====== Given records

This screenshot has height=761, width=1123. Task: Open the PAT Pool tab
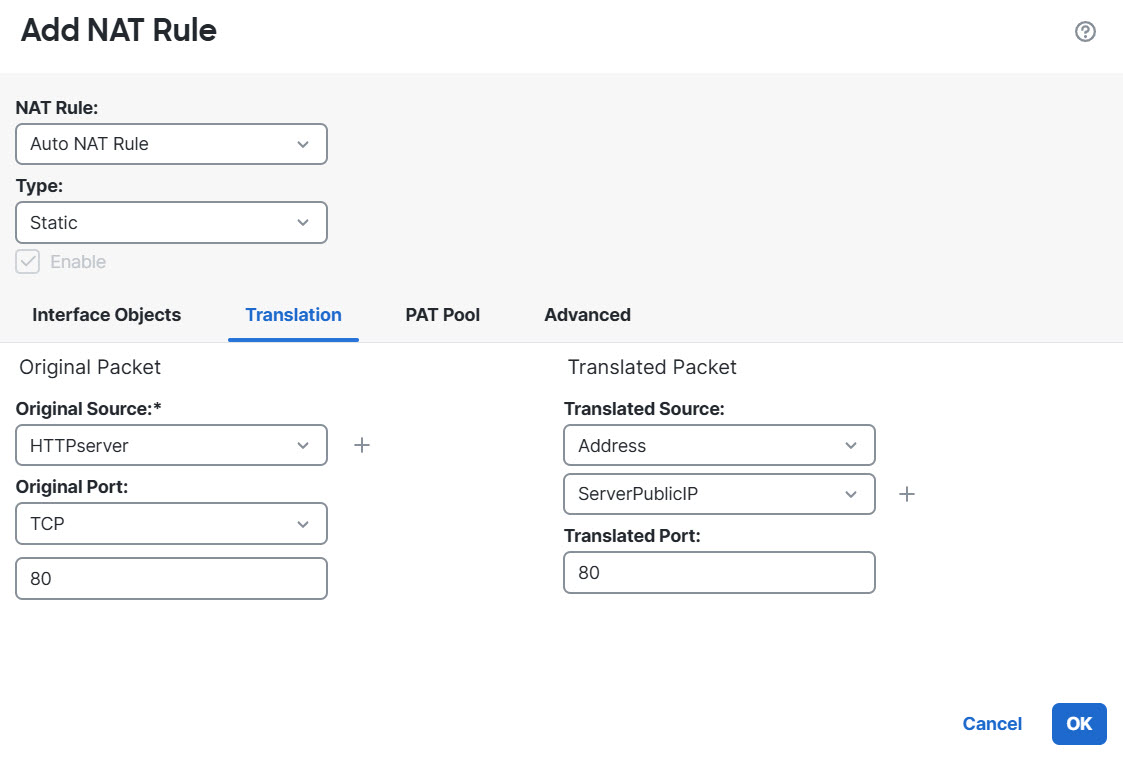(x=442, y=315)
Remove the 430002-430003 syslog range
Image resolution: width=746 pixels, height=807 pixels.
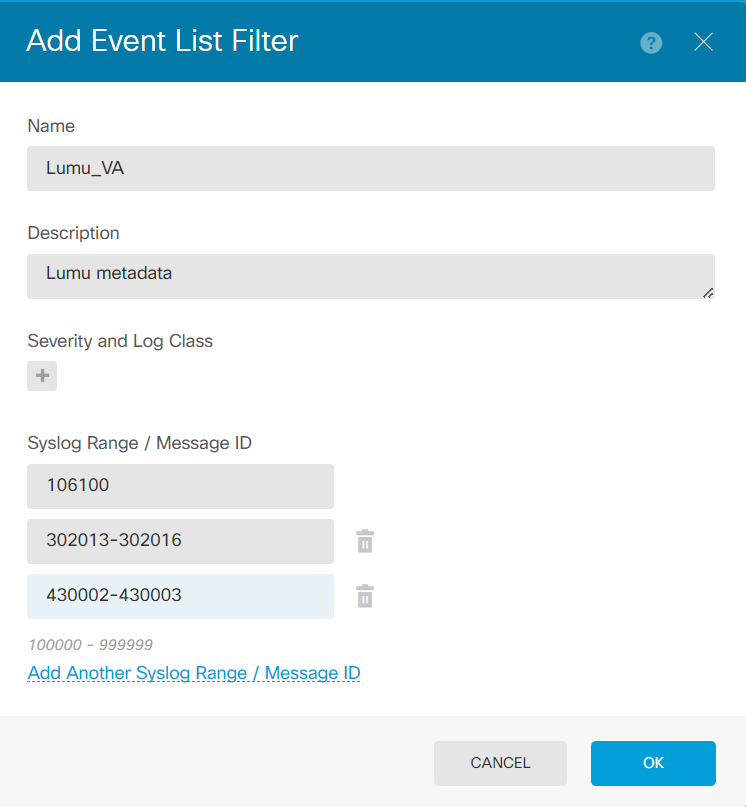pos(365,597)

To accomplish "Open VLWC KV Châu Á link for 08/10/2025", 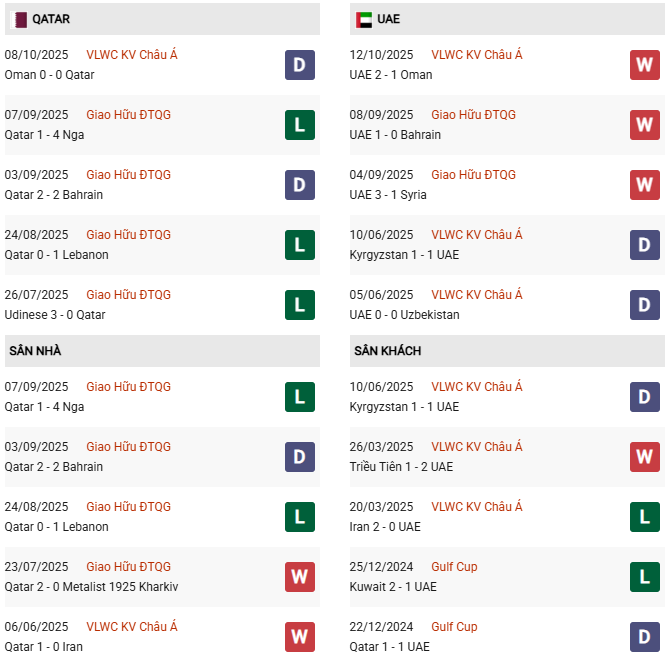I will (x=132, y=55).
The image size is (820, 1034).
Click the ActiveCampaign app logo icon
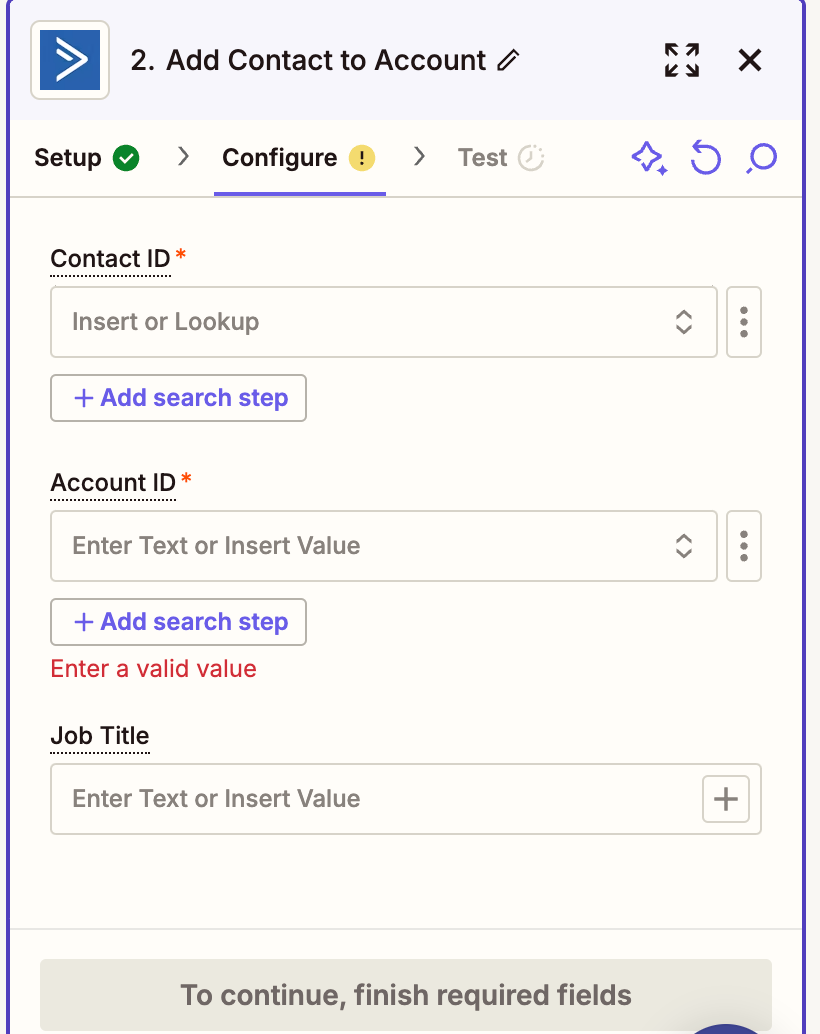click(x=70, y=60)
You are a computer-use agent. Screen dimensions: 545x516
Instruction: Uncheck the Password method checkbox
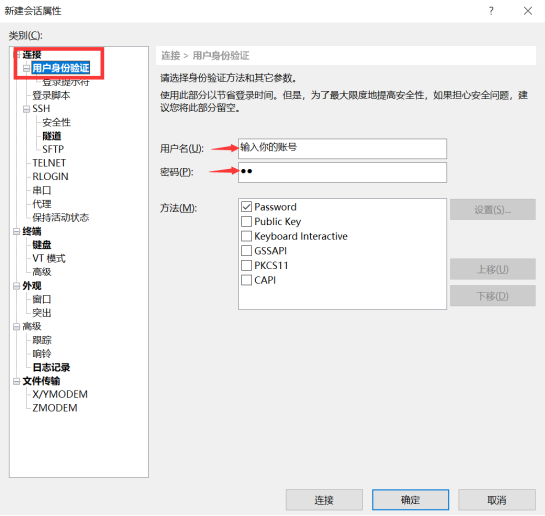[x=246, y=207]
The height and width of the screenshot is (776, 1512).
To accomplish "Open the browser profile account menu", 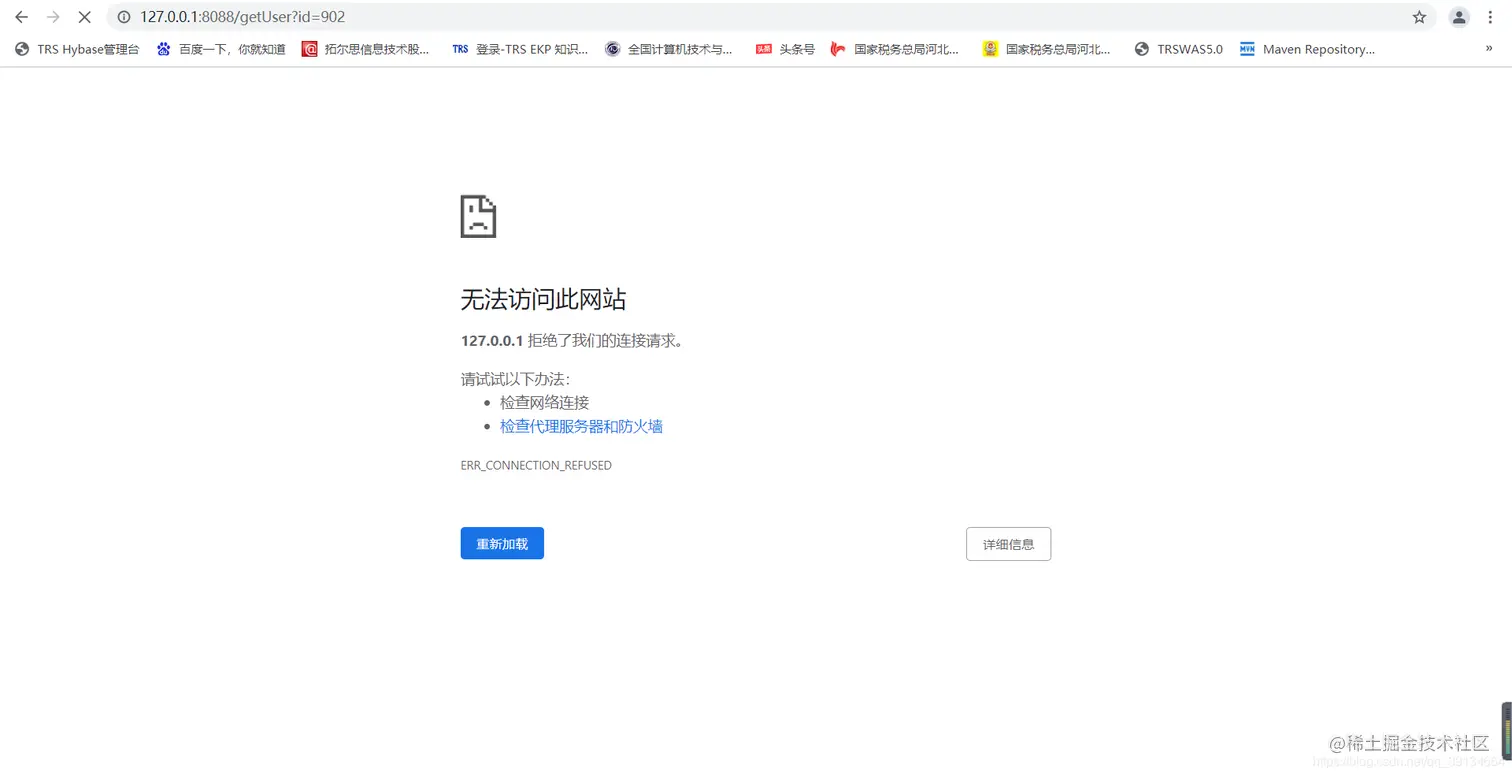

============

▸ **Exercise prompt**
The copy starts at the line holding "Instruction: Uncheck the" and ends at the last line of the records above. Transcribe those lines exactly, pictures excluded.

▸ **Solution to this exercise**
Instruction: Uncheck the Password method checkbox
[x=246, y=207]
The height and width of the screenshot is (776, 1512).
To accomplish "Open the browser profile account menu", 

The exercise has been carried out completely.